Super High Quality • 2020

Seit jeher muss sich jedes Live-Album des karohemdsärmeligen Alternative-Rock an den beiden Meilensteinen »Kicking Television« von Wilco und »Live on Ten Legs« von Pearl Jam messen lassen. Denn solche Aufnahmen sollen ja nicht weniger als die maximale Magie der Auftritte einfangen. Jetzt gehören The War On Drugs aus Philadelphia bekanntermaßen nicht zu den extrovertiertesten Zeitgenossen auf der Bühne. Aber es geht ja um den Sound, den ihr erstes Live-Album »Live Drugs« sehr genau einfängt. Der schleppende Groove von »Under The Pressure« lässt sich schon wie auf der Studio-Aufnahme kaum greifen und trotzdem ziehen Rhythmus und Gitarre unweigerlich durch den bombastischen Track. Die Ausbrüche in »Strangest Thing« kommen hingegen nicht mehr ganz so aufwirbelnd daher, dafür offenbart »Pain« all seine nicht vorhandenen Hit-Qualitäten und da sitzt die Gitarre auch wieder. Dass die Songs da so unterschiedlich aufschlagen, hat einen einfachen Grund: »Live Drugs« setzt sich aus verschiedenen Live-Aufnahmen zusammen. Der Anspruch einer durchgängigen Atmosphäre wäre somit sowieso vermessen.
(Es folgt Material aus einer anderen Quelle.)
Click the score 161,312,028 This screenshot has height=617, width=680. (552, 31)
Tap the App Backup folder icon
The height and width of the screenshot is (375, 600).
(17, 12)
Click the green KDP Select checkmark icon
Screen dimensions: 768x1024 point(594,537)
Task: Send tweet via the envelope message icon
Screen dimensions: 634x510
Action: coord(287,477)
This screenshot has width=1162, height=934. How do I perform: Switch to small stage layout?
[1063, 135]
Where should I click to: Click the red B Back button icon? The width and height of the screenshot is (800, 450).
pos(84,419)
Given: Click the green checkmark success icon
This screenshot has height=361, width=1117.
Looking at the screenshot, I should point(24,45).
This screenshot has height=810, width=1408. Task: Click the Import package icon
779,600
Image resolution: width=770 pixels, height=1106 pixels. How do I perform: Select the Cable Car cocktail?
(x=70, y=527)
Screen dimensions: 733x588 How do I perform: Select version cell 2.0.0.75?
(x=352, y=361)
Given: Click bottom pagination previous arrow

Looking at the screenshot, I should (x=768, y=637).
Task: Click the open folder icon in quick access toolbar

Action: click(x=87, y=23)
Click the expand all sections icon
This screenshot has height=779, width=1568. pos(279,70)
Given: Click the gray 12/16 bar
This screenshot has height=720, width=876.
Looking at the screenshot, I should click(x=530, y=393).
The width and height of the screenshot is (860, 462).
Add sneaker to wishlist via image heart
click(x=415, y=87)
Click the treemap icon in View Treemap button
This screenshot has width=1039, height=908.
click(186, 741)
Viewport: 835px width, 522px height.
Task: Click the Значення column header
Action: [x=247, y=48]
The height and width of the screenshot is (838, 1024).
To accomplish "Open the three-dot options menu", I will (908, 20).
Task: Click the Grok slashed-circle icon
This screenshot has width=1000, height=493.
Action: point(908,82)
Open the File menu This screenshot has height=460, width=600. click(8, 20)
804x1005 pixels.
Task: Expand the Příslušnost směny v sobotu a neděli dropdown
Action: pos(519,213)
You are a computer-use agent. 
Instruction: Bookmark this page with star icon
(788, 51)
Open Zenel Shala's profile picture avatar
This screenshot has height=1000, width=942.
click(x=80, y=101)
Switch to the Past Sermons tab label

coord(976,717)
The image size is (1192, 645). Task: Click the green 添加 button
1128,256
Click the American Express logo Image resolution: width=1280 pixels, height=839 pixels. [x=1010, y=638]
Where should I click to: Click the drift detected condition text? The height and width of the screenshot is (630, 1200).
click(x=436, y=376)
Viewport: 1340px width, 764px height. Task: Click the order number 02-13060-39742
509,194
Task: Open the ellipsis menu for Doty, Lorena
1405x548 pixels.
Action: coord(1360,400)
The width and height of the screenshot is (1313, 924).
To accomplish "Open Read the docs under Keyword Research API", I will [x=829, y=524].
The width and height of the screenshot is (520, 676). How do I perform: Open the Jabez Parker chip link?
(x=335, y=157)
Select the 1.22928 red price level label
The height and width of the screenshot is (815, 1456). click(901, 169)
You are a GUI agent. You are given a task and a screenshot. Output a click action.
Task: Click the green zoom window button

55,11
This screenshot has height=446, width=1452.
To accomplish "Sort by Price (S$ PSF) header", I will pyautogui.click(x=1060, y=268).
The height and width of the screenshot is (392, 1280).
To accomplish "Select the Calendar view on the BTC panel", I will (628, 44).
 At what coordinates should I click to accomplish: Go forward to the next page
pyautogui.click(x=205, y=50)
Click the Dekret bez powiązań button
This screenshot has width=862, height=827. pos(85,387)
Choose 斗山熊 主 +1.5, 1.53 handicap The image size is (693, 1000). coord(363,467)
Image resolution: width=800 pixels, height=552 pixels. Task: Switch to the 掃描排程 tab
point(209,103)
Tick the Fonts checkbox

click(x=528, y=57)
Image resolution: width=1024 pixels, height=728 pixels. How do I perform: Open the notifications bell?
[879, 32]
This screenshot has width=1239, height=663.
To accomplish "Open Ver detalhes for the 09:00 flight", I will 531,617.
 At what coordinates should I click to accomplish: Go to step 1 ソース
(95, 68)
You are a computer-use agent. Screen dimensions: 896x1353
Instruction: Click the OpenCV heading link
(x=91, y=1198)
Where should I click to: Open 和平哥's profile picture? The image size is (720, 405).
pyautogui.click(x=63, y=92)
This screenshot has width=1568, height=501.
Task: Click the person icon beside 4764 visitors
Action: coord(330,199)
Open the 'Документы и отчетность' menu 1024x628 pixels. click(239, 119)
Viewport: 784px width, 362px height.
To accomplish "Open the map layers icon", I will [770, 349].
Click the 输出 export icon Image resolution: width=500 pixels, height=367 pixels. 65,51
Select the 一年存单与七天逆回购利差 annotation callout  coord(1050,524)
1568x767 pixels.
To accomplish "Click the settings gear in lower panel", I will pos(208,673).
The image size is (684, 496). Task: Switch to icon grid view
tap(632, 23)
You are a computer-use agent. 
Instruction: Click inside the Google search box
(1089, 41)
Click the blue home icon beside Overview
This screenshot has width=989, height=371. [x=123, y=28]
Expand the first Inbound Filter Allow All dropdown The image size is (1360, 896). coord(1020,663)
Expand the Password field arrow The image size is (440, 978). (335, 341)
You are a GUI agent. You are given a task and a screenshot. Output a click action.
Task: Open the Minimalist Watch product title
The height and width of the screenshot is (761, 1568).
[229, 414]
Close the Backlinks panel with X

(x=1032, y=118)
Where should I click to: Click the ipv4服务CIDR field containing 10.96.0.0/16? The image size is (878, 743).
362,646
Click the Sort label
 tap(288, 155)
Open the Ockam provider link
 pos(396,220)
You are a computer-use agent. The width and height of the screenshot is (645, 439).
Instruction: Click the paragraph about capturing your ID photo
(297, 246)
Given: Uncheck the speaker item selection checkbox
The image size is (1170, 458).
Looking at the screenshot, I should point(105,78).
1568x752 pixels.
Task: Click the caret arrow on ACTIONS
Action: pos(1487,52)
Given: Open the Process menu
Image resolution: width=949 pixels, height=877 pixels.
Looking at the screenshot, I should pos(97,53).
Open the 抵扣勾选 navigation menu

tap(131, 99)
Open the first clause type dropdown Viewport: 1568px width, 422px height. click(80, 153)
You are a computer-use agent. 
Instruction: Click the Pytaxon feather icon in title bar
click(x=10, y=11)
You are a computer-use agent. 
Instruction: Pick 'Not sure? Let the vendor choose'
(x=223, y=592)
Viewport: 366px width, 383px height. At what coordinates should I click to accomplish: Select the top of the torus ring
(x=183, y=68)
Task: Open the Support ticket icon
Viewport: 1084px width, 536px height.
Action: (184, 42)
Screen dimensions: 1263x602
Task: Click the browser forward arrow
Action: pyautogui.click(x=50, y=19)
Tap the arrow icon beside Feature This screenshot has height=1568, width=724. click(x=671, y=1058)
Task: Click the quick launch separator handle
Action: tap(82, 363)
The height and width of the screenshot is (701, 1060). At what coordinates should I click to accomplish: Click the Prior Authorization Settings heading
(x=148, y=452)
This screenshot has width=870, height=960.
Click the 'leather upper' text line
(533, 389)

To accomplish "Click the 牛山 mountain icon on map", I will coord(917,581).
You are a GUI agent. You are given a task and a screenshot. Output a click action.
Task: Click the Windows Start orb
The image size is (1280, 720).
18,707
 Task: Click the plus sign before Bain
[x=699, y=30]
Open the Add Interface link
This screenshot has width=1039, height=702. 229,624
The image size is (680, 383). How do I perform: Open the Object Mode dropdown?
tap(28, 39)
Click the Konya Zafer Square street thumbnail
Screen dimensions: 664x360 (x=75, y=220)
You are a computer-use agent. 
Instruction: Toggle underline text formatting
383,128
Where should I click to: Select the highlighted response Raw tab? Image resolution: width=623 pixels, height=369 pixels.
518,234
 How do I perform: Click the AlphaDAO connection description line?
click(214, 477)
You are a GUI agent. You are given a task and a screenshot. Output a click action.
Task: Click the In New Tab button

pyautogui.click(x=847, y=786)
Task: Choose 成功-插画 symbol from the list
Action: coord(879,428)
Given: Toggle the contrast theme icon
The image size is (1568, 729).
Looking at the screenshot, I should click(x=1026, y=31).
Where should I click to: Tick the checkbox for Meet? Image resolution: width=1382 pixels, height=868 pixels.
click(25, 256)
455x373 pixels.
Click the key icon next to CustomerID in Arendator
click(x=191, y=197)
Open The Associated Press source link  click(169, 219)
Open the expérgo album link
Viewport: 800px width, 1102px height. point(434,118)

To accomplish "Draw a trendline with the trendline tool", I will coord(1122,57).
Was hingegen manchmal schmerzt: Adam Granduciel ist weder der beste noch der leidenschaftlichste Sänger. Das Cover von Warren Zevons »Accidentally Like A Martyr« säuft deswegen in den ersten Sekunden auch leicht weg, bevor Band und Granduciel das Ding wieder einfangen – und einen wirklich großartigen Song noch großartiger machen. Allein dafür und für die Performance von »Pain« lohnt sich »LIVE DRUGS«. Nur ein Meilenstein ist es nicht. Die Freude an diesen siebzig Minuten muss man sich deswegen trotzdem nicht nehmen lassen. Die Converse stehen oft genug auf dem Effektgerät. Das hat bei The War On Drugs genug Magie.